To practice this method 3-D structures of HIV-1 protease and 
reverse transcriptase based upon the nucleic acid isolated from HIV from 
a patient are generated. Protein-drug binding analysis in silico in order to 
determine whether drug binding does (i.e. sensitivity) or does not (i.e. 
resistance) take place. 

Sequencing of HIV-1 Protease and Reverse Transcriptase is 
performed on HIV-1 cDNA following extraction, reverse transcription, and 
PGR amplification of viral RNA obtained from patient specimens, such as 
blood samples or other body fluid or tissue samples. Methods for the 
extraction, reverse transcription, and PGR amplification of viral RNA are 
well known in the art. For each sequence, a computer-generated 3-D 
structure of the protein is modeled and then docked with antiviral drugs in 
silico using methods described in Example 1 and elsewhere herein to 
analyze protein-drug interactions.

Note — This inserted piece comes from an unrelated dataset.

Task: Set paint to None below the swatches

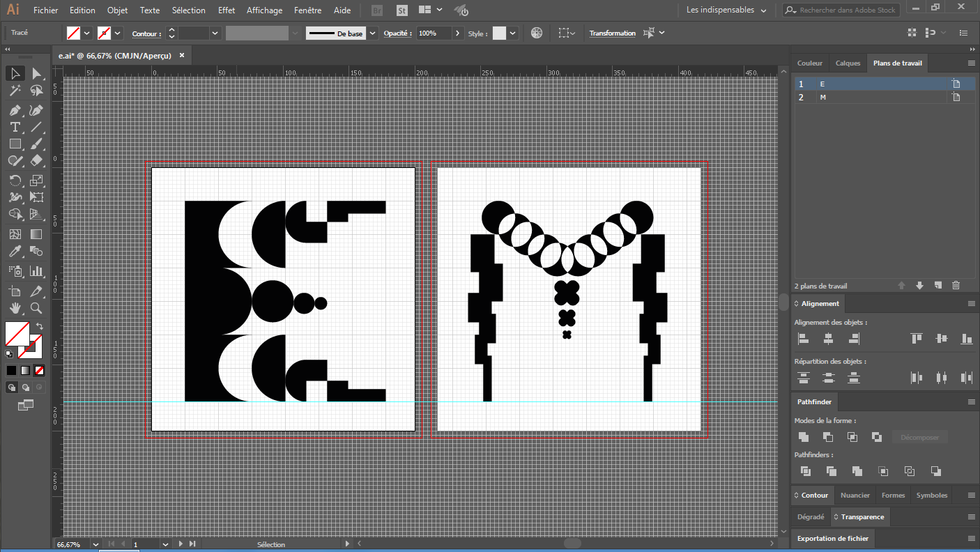Action: [40, 370]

Antiviral drugs that can be tested 
include, but are not limited to, saquinavir, indinavir, ritonavir, amprenavir, 
and nelfinavir for HIV protease; zidovudine, lamivudine, stavudine, 
zaicitabine, didanosine, abacavir, adefovir, delavirdine, nevirapine, and 
efavirenz for HIV reverse transcriptase; and any FDA-approved or non- 
FDA approved antiviral drug. From these protein-drug interaction studies, 
relative drug resistance or sensitivity is inferred by calculating and 
evaluating the free energy of binding in low energy conformations of 
complexes between the variant protease structure and docked antiviral 
drug or variant reverse transcriptase structure and docked antiviral drug, 
using the methods described in Examples 1 and 3 and elsewhere herein. 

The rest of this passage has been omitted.